**Excerpt to read:**
=== Section Start ===

Beth's school has called me twice in the last two days. Yesterday, her English teacher called to tell me she'd given her a detention for eating in class. She also said Beth had "gotten smart" with her. (I know this teacher. She wouldn't know "smart" if it bit her on the butt. I did NOT share my opinion with Beth, though.) Today's call was from the attendance clerk but it was regarding Beth's behavior yesterday afternoon with a substitute teacher. She got another detention because the sub reported that Beth was "unruly." I'm sure she was a little frisky with the sub. The other kids probably laughed and that egged her on. My greatest fear is that Beth will give up on school. There's nothing I can do about this. She's 18 and knows it all. I just hate thinking about how hard her life is going to be anyway with her impulse control issues. Add lack of education to that and she's destined to be like her bio father - a raging alcoholic because he self-medicates with alcohol to cope with the world.
Alli completed the process to be certified to substitute teach in our county today. I don't know that she's cut out for it but at least she's doing something. She's been doing nothing for months now. She's really excited. When I reminded her that she really doesn't like kids she said she's just so happy to be doing something. It's worth a shot, I guess. We are always short on subs. Sometimes the people they use as subs can barely be considered human beings. Alli can do this if she puts some effort into it. If not, they won't call her. I guess it's up to her. And, yes, that statement applies to everything in her life. It's just so hard to watch sometimes...a lot of times lately.
My class is experiencing some bumps along the way but we are slowly getting into the routine. I still have 22 students but was told today that number 23 will be starting on Monday. I have 5 boys who I'd consider to be extreme behavior challenges. I've got to get them under control before we can move on. (One of them has actually growled and lunged at me a couple of times when things didn't go his way.) I think the others will quickly fall in line.
I'm sooooo glad the weekend is almost here. I forget every year how hard this first full week is. With so many kids, it's even harder. I'm planning to hole up in my house this weekend. I'll probably go get my hair trimmed but that may very well be the only time I leave the house. I've Netflixed a 7-hour mini series and plan to watch the whole thing. I think I'll be involved in lots of sleeping this weekend, too. I've got to rest up for Monday. It's almost like starting over after they've had the first weekend off. It gets better after that.

=== Section End ===

**Prompt:** Please answer from the journal entries above: why did Beth's English teacher give her a detention?

**Source data:**
=== Section Start ===

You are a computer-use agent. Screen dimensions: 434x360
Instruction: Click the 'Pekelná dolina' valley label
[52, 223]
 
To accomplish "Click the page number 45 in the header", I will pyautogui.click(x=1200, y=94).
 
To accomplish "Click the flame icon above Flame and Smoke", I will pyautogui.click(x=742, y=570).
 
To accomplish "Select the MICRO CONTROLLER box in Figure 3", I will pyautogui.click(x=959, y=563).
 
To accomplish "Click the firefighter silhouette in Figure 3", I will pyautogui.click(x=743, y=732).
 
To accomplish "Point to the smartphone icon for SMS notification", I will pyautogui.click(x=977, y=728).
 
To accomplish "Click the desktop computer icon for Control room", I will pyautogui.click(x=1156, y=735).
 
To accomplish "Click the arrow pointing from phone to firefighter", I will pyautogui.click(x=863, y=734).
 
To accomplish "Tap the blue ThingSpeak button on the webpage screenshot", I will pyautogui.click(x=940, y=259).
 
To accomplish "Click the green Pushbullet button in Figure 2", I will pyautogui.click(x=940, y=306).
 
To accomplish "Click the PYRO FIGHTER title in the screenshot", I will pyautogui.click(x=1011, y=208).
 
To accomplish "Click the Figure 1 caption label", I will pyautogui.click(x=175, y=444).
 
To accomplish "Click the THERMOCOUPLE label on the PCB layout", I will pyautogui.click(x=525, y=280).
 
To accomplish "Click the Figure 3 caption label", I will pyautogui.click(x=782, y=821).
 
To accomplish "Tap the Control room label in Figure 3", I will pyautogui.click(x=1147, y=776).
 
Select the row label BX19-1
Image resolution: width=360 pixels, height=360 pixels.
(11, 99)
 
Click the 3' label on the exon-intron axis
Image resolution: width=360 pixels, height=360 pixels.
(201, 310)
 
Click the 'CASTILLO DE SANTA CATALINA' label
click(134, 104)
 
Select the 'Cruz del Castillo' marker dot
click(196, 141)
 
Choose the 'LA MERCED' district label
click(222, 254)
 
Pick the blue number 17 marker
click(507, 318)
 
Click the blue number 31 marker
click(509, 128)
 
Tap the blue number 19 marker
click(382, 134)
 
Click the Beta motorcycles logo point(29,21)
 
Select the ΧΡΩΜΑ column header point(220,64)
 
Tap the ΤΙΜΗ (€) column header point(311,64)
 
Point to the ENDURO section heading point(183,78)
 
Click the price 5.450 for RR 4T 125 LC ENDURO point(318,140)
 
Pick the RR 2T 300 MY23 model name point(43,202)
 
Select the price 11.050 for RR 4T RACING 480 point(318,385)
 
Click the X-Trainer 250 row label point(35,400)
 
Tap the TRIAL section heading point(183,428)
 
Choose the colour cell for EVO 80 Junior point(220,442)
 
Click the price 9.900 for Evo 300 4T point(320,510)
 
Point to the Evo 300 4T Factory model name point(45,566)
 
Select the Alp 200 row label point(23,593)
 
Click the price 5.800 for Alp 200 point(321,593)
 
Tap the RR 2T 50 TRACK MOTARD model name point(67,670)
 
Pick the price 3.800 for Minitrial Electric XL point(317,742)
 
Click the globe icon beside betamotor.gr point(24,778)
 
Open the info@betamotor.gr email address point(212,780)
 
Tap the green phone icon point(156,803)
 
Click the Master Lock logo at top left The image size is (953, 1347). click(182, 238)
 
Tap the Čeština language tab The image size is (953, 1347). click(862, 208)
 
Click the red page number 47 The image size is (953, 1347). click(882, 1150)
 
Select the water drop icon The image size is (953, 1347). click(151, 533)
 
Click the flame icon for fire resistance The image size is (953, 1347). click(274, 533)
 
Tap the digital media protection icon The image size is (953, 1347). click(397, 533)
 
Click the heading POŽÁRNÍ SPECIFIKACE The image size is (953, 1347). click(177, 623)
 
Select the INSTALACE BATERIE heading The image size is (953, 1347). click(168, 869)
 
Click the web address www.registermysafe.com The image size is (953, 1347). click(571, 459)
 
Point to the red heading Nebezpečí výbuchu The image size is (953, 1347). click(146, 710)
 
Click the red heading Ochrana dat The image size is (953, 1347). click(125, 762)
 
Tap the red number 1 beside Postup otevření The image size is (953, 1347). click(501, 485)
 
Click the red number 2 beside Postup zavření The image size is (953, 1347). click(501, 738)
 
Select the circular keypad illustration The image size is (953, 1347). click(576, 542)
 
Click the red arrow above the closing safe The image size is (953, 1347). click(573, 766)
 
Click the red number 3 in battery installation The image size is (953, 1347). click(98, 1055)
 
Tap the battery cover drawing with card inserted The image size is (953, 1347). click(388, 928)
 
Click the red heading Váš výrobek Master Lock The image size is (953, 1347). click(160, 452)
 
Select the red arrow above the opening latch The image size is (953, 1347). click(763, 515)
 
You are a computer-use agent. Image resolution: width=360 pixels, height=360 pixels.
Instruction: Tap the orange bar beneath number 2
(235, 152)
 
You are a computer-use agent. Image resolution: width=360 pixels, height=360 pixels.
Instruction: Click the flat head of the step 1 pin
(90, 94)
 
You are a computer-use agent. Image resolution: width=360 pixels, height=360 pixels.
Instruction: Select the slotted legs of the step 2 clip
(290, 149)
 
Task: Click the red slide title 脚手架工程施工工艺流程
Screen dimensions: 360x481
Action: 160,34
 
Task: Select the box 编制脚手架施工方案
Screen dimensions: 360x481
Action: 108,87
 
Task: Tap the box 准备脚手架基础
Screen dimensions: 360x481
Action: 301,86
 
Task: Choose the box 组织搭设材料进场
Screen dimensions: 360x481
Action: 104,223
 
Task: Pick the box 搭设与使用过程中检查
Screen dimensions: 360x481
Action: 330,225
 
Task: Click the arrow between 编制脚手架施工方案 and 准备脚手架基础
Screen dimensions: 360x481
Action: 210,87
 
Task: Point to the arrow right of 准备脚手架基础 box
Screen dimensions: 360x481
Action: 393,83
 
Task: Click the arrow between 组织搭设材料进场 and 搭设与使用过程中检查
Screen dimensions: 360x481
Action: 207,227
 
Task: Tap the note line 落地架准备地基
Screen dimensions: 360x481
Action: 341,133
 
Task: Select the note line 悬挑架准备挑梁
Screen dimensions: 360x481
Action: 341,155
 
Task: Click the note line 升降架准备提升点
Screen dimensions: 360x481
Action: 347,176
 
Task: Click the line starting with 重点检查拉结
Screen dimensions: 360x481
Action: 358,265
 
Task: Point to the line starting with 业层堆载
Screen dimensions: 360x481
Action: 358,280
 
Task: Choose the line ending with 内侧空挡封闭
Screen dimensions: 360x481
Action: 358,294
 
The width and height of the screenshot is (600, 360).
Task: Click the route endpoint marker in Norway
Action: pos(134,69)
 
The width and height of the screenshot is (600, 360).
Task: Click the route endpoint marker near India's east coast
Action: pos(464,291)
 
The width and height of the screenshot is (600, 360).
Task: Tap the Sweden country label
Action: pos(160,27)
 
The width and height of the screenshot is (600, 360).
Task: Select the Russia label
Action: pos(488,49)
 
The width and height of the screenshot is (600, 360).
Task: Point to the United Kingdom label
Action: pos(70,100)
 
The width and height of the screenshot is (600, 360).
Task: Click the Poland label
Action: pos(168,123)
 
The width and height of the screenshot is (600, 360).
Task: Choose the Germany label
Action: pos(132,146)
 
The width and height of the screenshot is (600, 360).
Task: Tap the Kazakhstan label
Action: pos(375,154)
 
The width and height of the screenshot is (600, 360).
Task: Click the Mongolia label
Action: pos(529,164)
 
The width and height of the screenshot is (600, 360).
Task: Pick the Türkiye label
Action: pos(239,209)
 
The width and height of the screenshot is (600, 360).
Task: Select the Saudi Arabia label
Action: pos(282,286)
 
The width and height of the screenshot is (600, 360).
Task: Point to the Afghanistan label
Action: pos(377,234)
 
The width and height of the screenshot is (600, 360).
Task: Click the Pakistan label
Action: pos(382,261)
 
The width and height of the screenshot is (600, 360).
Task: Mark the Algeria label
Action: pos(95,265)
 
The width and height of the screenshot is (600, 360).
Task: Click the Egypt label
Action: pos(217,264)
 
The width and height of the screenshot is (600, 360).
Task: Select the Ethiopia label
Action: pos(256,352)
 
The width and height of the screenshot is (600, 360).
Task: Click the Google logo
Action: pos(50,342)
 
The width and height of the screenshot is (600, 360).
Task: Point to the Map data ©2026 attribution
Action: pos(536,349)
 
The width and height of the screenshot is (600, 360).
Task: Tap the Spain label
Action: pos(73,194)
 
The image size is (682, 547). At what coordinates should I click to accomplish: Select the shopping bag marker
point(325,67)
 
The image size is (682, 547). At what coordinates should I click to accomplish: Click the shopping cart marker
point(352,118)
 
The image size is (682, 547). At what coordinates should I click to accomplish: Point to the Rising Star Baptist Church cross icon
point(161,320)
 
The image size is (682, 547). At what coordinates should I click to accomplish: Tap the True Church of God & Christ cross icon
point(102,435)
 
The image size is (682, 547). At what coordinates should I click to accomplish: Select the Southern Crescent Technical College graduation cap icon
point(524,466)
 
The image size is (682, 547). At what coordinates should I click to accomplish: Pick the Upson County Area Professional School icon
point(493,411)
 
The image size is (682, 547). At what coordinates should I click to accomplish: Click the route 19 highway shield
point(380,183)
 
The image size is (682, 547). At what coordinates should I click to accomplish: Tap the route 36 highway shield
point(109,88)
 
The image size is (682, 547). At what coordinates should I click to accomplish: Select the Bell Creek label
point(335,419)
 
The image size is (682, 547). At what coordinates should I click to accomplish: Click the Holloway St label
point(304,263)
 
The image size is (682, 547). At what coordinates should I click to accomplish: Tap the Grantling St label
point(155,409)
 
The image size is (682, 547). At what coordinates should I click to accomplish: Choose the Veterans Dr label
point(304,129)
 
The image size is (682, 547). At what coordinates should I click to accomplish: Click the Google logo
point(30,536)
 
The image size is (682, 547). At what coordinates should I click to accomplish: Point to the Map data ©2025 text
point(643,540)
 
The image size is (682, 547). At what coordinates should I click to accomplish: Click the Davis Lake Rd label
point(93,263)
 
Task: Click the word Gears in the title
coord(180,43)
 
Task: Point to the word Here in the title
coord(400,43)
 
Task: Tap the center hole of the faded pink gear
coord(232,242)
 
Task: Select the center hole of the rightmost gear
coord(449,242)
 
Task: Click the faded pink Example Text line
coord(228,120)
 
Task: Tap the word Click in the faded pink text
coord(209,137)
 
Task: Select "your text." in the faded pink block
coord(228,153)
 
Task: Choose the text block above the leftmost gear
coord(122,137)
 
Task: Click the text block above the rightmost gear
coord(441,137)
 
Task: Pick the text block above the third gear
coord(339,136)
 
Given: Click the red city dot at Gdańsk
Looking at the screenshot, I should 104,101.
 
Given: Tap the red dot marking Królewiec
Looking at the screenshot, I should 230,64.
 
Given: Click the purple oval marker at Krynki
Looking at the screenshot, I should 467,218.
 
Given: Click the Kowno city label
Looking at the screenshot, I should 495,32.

=== Section End ===

**Worked solution:** For eating in class.